The RBA said growth in the global economy was continuing, but US trade policies continued to be a source of uncertainty, while growth in the Chinese economy slowed due to the government's grip on credit risk and narrowing investment opportunities.
Stock markets fell sharply as yields on government bonds rose worldwide, while short-term interest rates in Australia dropped after rising earlier this year.
On the other hand, the bank said the Australian economy has recorded growth above 3.5% in 2018 and is expected to continue in 2019, but it may slow in 2020.
Inflation is continuing to stabilize and is expected to rise in the coming years at a gradual pace, where the rate will reach 2.25 percent in 2019 then rises slightly in 2020.

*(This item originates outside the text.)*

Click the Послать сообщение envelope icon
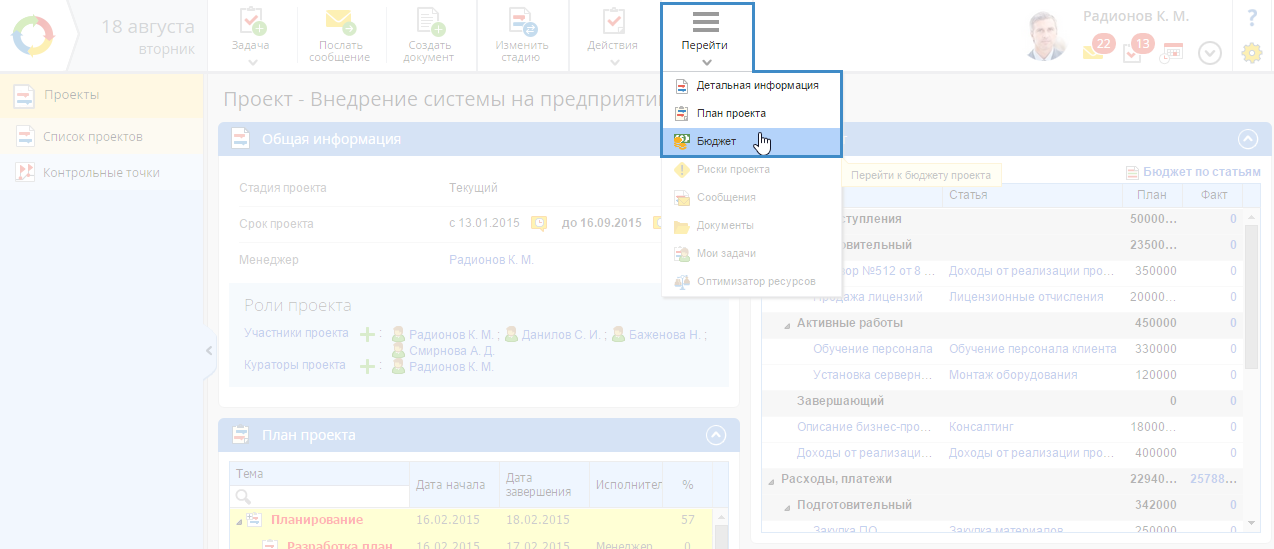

Overall, the RBA saw that keeping the current monetary policy would move in line with growth and inflation targets, while keeping interest rates at low levels could support the economy, especially as unemployment rates continue to fall.
The Australian dollar rose for the second session in a row against the dollar to set a high of 0.7239 after opening today's trading at 0.7209.
Despite the Aussie’s rally in recent days versus the US dollar, it is still moving below the bearish trend line, which if breached would target 0.7700 levels.